Abdelkader Ben Zineb, député de la circonscription de Soliman et vice-président de l’Assemblée des représentants du peuple (ARP) chargé de la communication, a, lors de son intervention sur les ondes d’une radio de la place, déploré le manque de synergie entre les différentes institutions législatives et exécutives. Ce qui a généré parfois l’empiètement par certains responsables sur les prérogatives d’autres institutions, pour des motifs qui ne servent pas toujours l’intérêt général, selon le député. Une situation, a-t-il souligné, qui nuit à la bonne marche des institutions censées œuvrer chacune dans le strict respect des compétences qui lui sont légalement dévolues, et ce, dans le but de servir les citoyens, répondre à leurs préoccupations et satisfaire leurs doléances.
Certes, cette absence de coordination se traduit par des chevauchements de compétences et des ingérences réciproques, certains responsables outrepassant leurs prérogatives légales pour intervenir dans des domaines relevant d’autres structures. Ces pratiques, motivées parfois par des considérations partisanes ou personnelles, détournent l’action publique de sa finalité première, à savoir l’intérêt général. Le député a cité l’exemple des conseillers locaux qui se présentent comme des députés, alors qu’ils ont un rôle de suggestions qu’ils présentent aux conseils régionaux. Toutefois, le statut de collectivités locales est attribué à ces conseils, conformément à l’article 133 de la Constitution. Mais leurs prérogatives diffèrent de celles des municipalités et en principe, ils ne sont pas habilités à intervenir dans leur travail. Leur rôle se limite à soumettre des suggestions aux conseils régionaux qui les transmettent à leur tour au Conseil des régions et des districts. Il faut dire que sur ce point, tant que le nouveau code des collectivités locales n’a pas vu le jour, il existe encore des confusions dans les rôles, qui engendrent des conflits de compétence ne servant aucunement les citoyens.
La convergence des actions, expression de la volonté du peuple
Par ailleurs, le député déplore également «une absence totale de coordination entre les fonctions législative et exécutive». Alors que selon la Constitution, c’est le concept de l’unité qui est consacré, toutes les institutions aux niveaux central et régional devant agir de concert et dans une parfaite symbiose afin de gérer au mieux les affaires de l’Etat. C’est de cette façon qu’est réalisée l’unité du pouvoir, la convergence des actions entre les fonctions exécutive et législative, telle que prônée par le Président de la République Kaïs Saïed, étant issue de la volonté du peuple. Or, selon le député, cette convergence fait défaut et à titre d’exemple, il affirme que «le projet de loi de Finances pour 2026 n’a toujours pas été déposé». Car selon l’article 40 de la loi organique n°2019-15 du 13 février 2019, le gouvernement est tenu de présenter les grandes lignes de ce projet avant la fin du mois de juillet». Le député pense que c’est «l’entrée en vigueur des conseils locaux, régionaux et des districts qui a pu perturber le travail du ministère». Ainsi, les conseillers locaux n’ont pas compétence pour débattre du projet de la loi de Finances et l’étudier.

----------

§ **Défi A**: Modifiez l'article sur le député Abdelkader Ben Zineb en partant de « Abdelkader Ben Zineb, député » et en continuant jusqu'à « satisfaire leurs doléances. », avec « synergie » remplacé par « coordination ».
§ **Défi B**: D'après l'article sur le député Abdelkader Ben Zineb, quel projet de loi n'avait toujours pas été déposé ?
La liste ci-dessous n'est pas nécessaire.

§ **Données fournies**:
----------

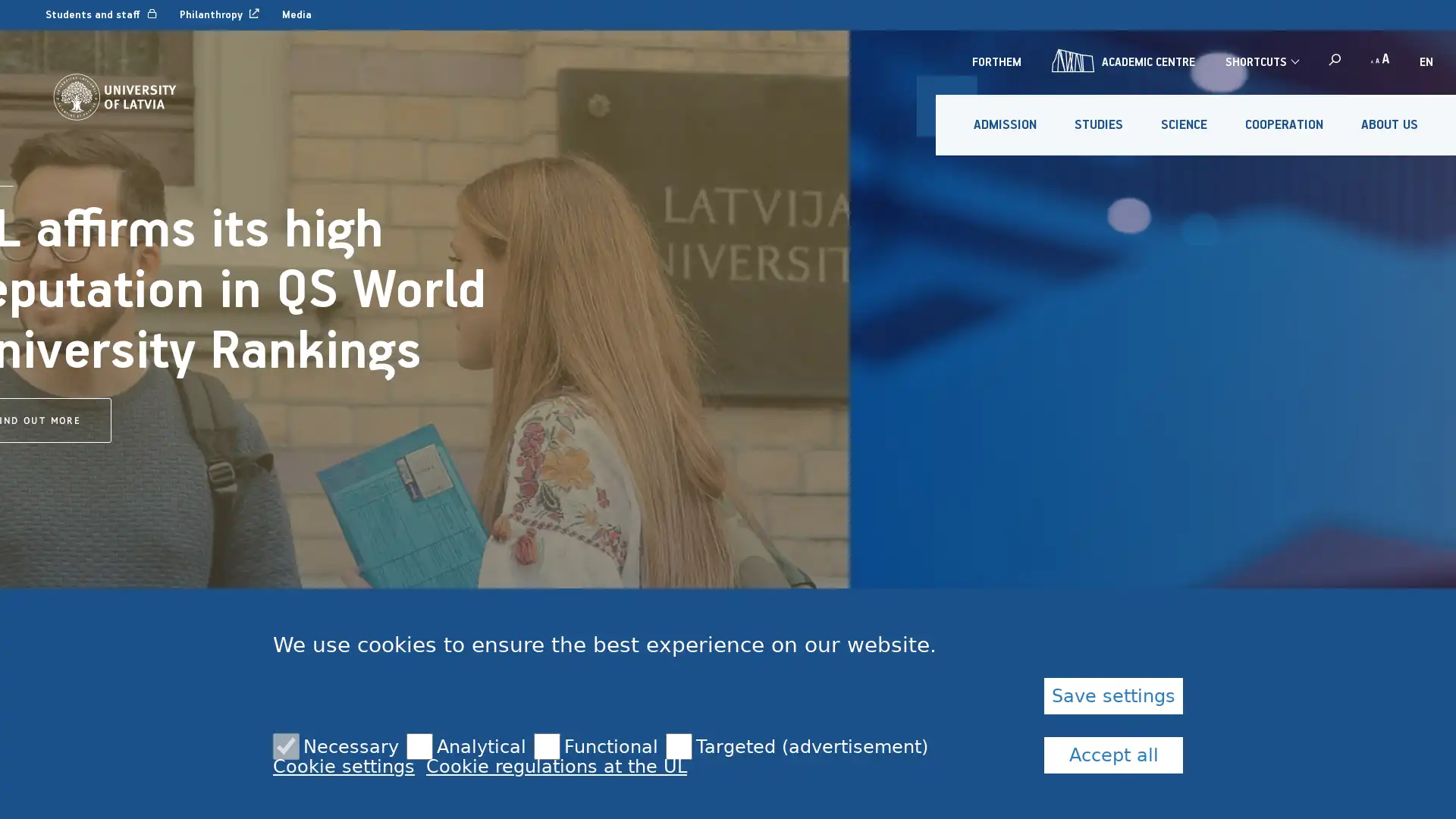  Describe the element at coordinates (1113, 696) in the screenshot. I see `Save settings` at that location.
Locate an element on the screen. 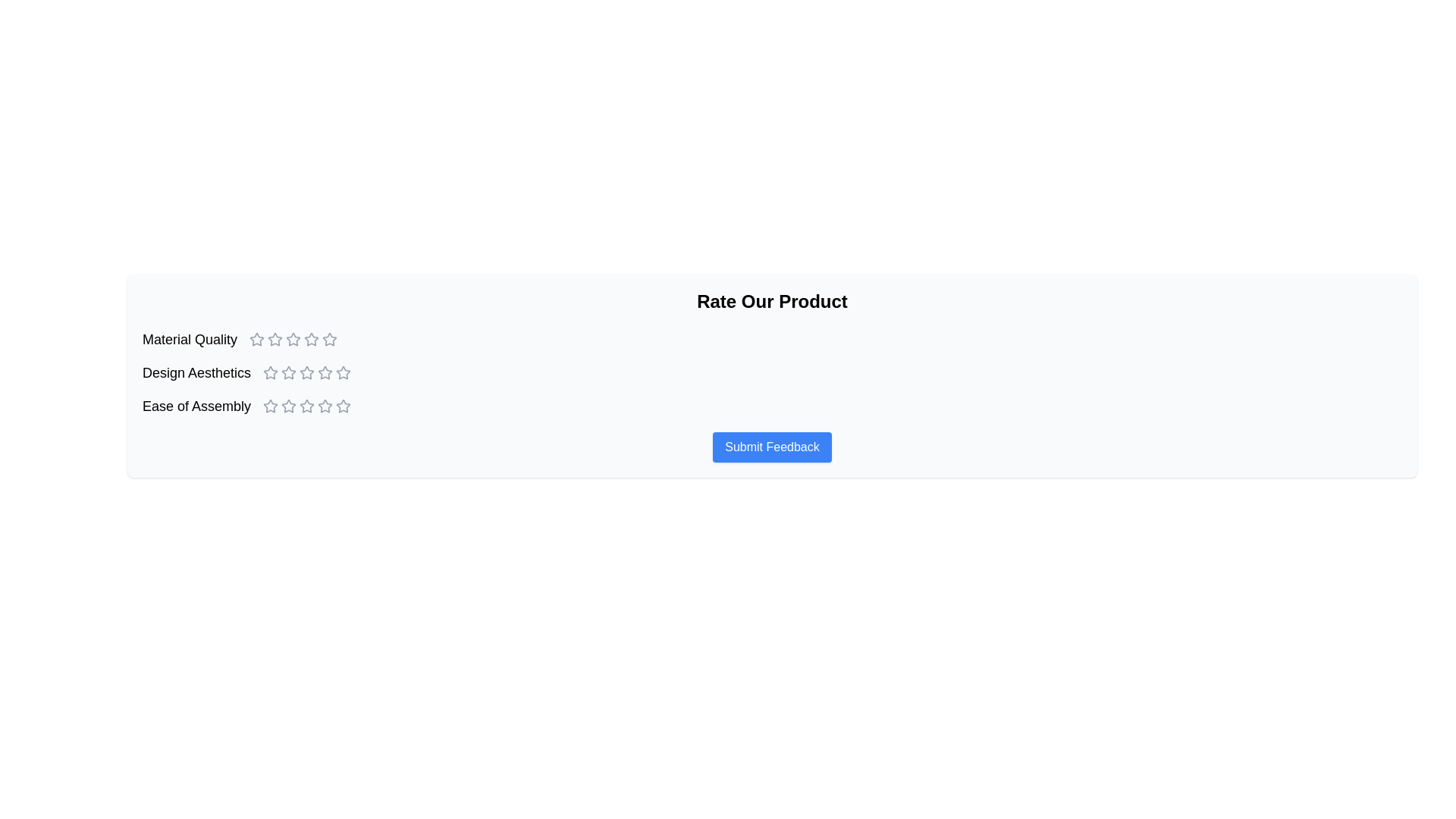 Image resolution: width=1456 pixels, height=819 pixels. the third star in the row of rating stars under the 'Material Quality' category is located at coordinates (275, 338).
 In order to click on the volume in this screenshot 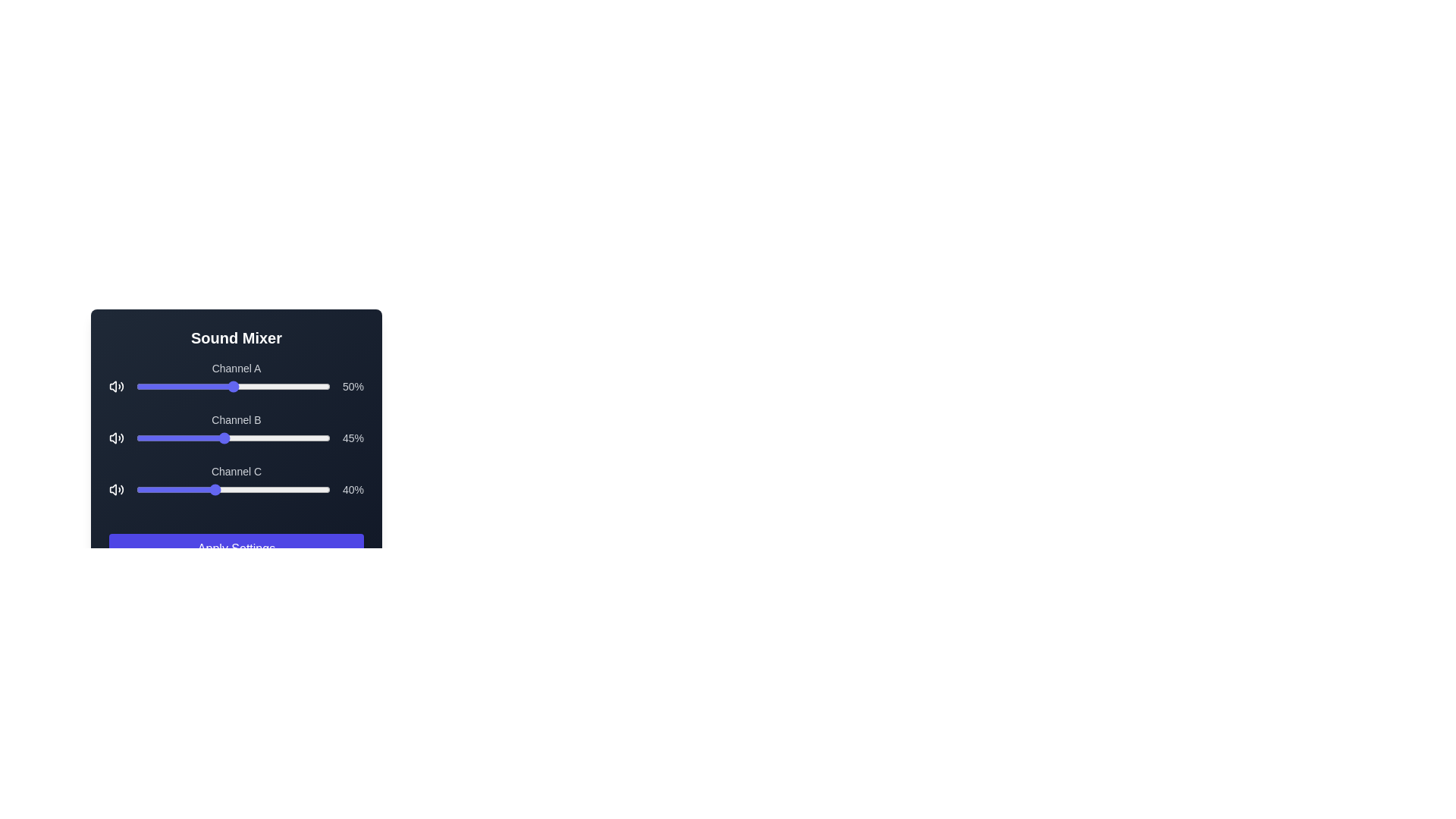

----------

§ **Bonne réponse A**:
Abdelkader Ben Zineb, député de la circonscription de Soliman et vice-président de l’Assemblée des représentants du peuple (ARP) chargé de la communication, a, lors de son intervention sur les ondes d’une radio de la place, déploré le manque de coordination entre les différentes institutions législatives et exécutives. Ce qui a généré parfois l’empiètement par certains responsables sur les prérogatives d’autres institutions, pour des motifs qui ne servent pas toujours l’intérêt général, selon le député. Une situation, a-t-il souligné, qui nuit à la bonne marche des institutions censées œuvrer chacune dans le strict respect des compétences qui lui sont légalement dévolues, et ce, dans le but de servir les citoyens, répondre à leurs préoccupations et satisfaire leurs doléances.

§ **Bonne réponse B**: Le projet de loi de Finances pour 2026.